Administering IV fluids to horse
A horse receives intravenous fluid therapy in an equine intensive care unit. | Courtesy Chris Tully/Rood & Riddle

Two liver viruses can cause hepatitis in horses, and they’re not the ones scientists originally thought they were.

Acute hepatic necrosis—often called Theiler’s disease—results from an equine parvovirus-hepatitis (EqPV-H) infection, whereas chronic hepatitis can arise after infection with equine hepacivirus (EqHV), which is very similar to the virus that causes hepatitis C in humans, said Joy Tomlinson, DVM, Dipl. ACVIM, PhD, research associate and lecturer at the Cornell University College of Veterinary Medicine, in Ithaca, New York.

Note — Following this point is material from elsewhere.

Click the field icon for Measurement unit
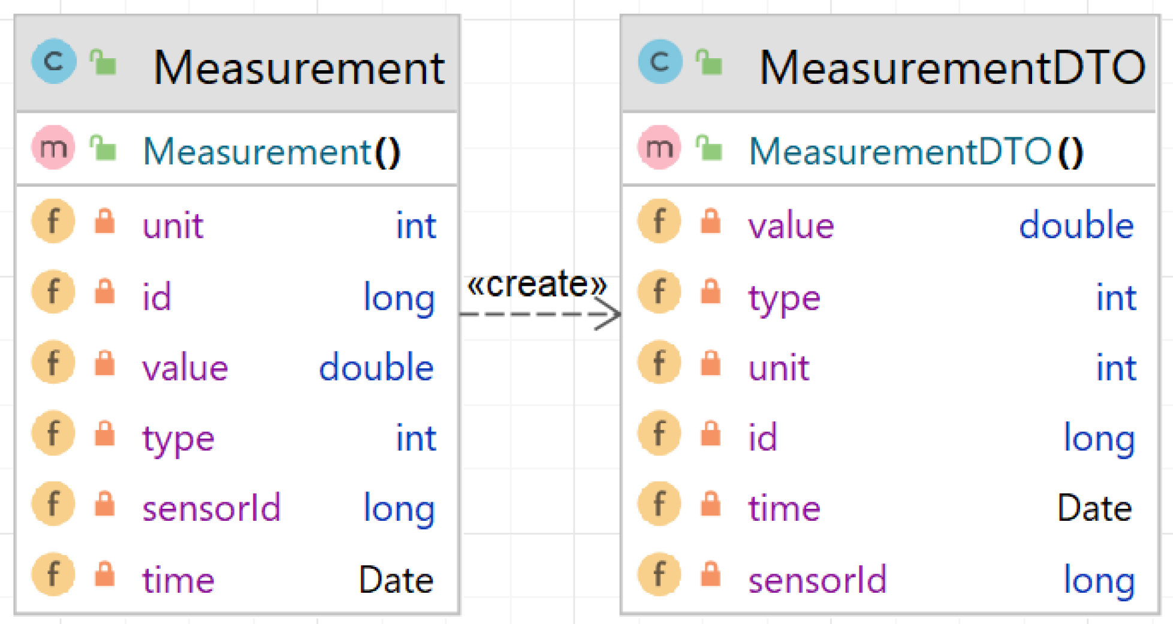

Both viruses can be transmitted through biological products coming from horses, including tetanus antitoxin, but they can also pass naturally from horse to horse, Tomlinson said during the 2021 American Association of Equine Practitioners’ (AAEP) convention, held Dec. 4-8 in Nashville, Tennessee. Her presentation earned the 2021 AAEP Research Award.

The two previously suspected culprits—pegivirus E and D (still referred to as Theiler’s-disease-associated virus in studies published more than a couple of years ago)—are not associated with disease, according to her recent research. “The important thing to remember about these two viruses is to forget them,” she said, adding that they have now being removed from hepatitis testing panels at Cornell.

“They still offer the (pegivirus) test, but don’t go looking for it, and don’t use it,” said Tomlinson.

A variety of conditions, including bacterial infections, poor feed quality, and toxicity, can cause acute and chronic hepatitis. But if veterinarians can’t find the cause of the horse’s liver disease, they can run diagnostic testing for parvovirus and/or hepacivirus.

Tomlinson’s series of studies over the past four years has revealed that parvovirus and hepacivirus are common in horses, even healthy ones. But the viruses can apparently cause disease in certain horses in certain situations—although the factors are currently unclear, she said. Disease can range from subclinical to fatal, she said.

“Horses are sometimes found dead in the field having been normal the last check, or they present often already with overt hepatic encephalopathy … demonstrated by head-pressing,” she said.

Elevated temperature is, surprisingly, not a clinical sign associated with these diseases, Tomlinson added. “Even though it is a viral disease, it is not associated with fever,” she said.

If veterinarians rule out all other more common hepatitis causes, they can run a series of polymerase chain reaction (PCR) tests on serum samples to check for the presence of the viruses, Tomlinson said.

A positive result does not mean the horse’s hepatitis is caused by that virus, however. Rather, the series of PCR tests should show telltale curves of changing parameters over time—with viremia decreasing gradually over several weeks for acute hepatitis (parvovirus infection) and persistently high liver enzymes, either stable or worsening, along with persistent infection over at least six months for chronic hepatitis (hepacivirus infection).

Other supportive diagnostics include histopathology to look for lymphocytic infiltrate and/or individual hepatocyte necrosis, with or without biliary ductular reaction, in parvovirus cases, she said. Histopathology in hepacivirus infections is more variable but usually shows mild to severe fibrosis, and liver ultrasound sometimes reveals a nodular pattern.

“The important thing here is that you do need to rule out other causes carefully,” Tomlinson explained. “If the horse has bacterial causes of hepatitis and is also hepacivirus-positive, and you don’t treat the bacteria, you’re not doing that horse any favors,” she said. “So you really can’t just rely on PCR to rule out other causes.”

Horses shed EqPV-H through their nose, mouth, and feces, before and after they develop hepatitis, she said. As for EqHV, shedding outlets remain unclear. In both cases, research on insect involvement virus spread is underway.

No treatment or prevention strategy currently is in place for these infections, she said. Horses can remain persistently infected for months or even years, well after their clinical signs have subsided. This results in high prevalence of infection in horses and makes biosecurity or isolation protocols largely impractical, she says.

Better screening of equine-derived biological agents can help prevent EqPV-H and EqHV spread, Tomlinson said. The USDA added a regulation that commercial equine biologic products must be tested negative for EqPV-H, and many companies are also testing for EqHV, though it isn’t required. Freezing the products is not an effective solution, she added. Both EqHV and EqPV-H survive the freezing-thawing process.